やること
• A. 上勝町についての文章では、上勝町の人口はおよそ何人とされているか。
• B. 記録のうち「coordinates」という文字列を含む行を数え、その数だけを答えよ。

課題文
徳島市内から車で約1時間。市街地をあっという間に抜け、信号の少ない山道を走っていくと、人口およそ1500人の上勝町にたどり着きます。

料理に彩りを添える“つまもの”を栽培・出荷する「葉っぱビジネス」や、45種類の分別をはじめ、ゴミを出さない町を目指す「ゼロ・ウェイスト宣言」など。小さな自治体ながら、数々の先進的な取り組みが注目を集めてきた上勝町。

葉っぱやゴミといった身の回りのものに、新しい角度から光を当てて価値を生む。その手法を学ぼうと、これまでも国内外から視察や研修を受け入れてきました。

とくに近年は、SDGsへの関心が高まっていることもあり、企業からの問い合わせも増えているそうです。

そうした視察や研修の受け入れを担ってきたのが、合同会社パンゲア。今回はここで働く人を募集します。

主に担当してもらいたいのは、修学旅行の受け入れです。各学校の先生から想いを聞き、一件ずつオーダーメイドで企画・運営していきます。経験は問いません。

まず思ったのは、「自分の知っている修学旅行じゃない!」ということ。学校にもよると思いますが、最近の修学旅行はだいぶ変わってきているようです。

 

パンゲアのみなさんに話を聞くのは、今回で3回目。過去2回は、上勝町でのフィールドワークや座学を通じて事業プランを考え、発表する「上勝起業塾」の取材だった。パンゲアでの募集ははじめて。

状況を鑑みて、今回はオンラインで話を聞くことになった。まずは代表の野々山さんから。

昔からなんでも自分でやってみたかったという野々山さん。高校生のころには、宇宙飛行士を目指していた。

「未来の宇宙飛行士を育てる『スペースキャンプ』という取り組みがあって。NASA宛にたどたどしい英語で手紙を書いたら、ちゃんと返事がかえってきたんです。年齢制限で参加資格はなかったんですが、オブザーバーとして参加させてもらいました」

その後は現地の大学に通い、大学の先輩の両親が経営する会社に就職。日本食ブームに乗って、ショッピングモールでの日本食レストランの開業支援を手がけていた。

「長いとこだと3年くらい、スタートアップからベタ張りで一緒にやっていくようなお仕事でしたね。そこで事業をやる人たちを間近に見ていたので、自分でもやってみたくなったんだと思います」

帰国後は人材会社に勤め、やがて起業を志すように。

提示資料
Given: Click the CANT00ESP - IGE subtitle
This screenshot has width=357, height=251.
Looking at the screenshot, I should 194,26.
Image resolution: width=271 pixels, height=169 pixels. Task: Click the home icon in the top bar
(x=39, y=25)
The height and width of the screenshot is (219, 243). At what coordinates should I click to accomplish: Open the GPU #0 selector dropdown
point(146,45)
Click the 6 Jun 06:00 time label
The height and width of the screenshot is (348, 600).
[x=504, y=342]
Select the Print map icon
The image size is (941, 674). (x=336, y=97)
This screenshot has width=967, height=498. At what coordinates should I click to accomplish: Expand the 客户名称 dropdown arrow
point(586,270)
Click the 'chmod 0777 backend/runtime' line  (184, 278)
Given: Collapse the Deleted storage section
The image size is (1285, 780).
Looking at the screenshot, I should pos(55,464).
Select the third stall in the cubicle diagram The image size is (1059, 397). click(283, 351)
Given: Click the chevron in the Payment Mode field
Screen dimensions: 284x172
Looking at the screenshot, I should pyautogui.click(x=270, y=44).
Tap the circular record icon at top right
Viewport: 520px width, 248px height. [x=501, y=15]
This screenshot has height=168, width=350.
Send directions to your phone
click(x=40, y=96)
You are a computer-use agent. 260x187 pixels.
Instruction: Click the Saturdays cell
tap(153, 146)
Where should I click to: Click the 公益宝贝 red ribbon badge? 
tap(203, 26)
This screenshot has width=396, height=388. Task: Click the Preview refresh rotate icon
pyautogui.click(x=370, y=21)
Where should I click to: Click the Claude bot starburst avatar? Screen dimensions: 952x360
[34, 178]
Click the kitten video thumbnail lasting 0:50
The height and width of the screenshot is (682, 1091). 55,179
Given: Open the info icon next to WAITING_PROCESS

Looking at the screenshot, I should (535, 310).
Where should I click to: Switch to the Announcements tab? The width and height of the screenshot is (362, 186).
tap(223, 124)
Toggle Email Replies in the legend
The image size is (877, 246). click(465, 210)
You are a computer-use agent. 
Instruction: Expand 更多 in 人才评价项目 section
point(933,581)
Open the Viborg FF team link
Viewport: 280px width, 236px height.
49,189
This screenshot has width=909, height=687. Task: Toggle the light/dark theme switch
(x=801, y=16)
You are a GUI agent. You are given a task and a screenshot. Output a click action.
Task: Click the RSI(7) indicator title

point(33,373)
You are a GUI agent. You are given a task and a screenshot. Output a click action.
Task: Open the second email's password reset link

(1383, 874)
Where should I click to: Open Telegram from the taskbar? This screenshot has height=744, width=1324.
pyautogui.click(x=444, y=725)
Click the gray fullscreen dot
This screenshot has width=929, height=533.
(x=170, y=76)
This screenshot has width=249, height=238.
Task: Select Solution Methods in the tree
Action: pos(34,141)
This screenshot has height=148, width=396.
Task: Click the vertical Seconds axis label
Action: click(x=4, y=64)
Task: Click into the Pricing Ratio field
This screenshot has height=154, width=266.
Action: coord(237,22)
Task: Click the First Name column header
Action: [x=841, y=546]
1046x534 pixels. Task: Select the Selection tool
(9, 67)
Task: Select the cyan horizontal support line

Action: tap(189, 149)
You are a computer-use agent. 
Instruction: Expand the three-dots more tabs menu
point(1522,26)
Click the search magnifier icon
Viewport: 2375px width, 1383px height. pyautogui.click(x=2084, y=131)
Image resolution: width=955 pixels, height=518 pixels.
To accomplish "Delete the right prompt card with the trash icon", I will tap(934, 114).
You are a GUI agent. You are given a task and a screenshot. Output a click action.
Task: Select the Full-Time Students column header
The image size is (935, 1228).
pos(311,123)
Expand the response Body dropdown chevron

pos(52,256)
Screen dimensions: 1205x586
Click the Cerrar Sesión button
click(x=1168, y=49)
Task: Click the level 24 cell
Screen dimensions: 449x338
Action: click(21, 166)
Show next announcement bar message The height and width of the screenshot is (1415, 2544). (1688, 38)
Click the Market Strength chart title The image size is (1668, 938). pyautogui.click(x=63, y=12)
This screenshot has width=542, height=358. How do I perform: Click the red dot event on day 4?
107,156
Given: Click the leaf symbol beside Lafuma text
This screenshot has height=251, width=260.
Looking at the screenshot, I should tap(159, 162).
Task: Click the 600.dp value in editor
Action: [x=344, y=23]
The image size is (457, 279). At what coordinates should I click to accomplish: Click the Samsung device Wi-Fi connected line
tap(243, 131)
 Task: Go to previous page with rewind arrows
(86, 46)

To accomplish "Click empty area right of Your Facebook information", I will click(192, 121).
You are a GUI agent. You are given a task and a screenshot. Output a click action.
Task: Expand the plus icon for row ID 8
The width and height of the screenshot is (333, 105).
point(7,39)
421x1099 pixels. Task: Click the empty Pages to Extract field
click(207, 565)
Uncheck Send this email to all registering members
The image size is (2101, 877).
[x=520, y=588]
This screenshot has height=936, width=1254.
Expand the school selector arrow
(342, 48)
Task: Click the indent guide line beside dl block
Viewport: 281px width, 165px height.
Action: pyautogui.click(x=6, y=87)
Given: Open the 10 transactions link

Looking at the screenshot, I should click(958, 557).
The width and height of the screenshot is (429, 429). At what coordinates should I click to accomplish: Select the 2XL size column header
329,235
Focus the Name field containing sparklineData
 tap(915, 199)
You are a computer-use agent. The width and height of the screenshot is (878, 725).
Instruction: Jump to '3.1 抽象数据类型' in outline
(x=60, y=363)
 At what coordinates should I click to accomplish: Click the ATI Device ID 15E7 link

回答
• A. およそ1500人。

• B. 5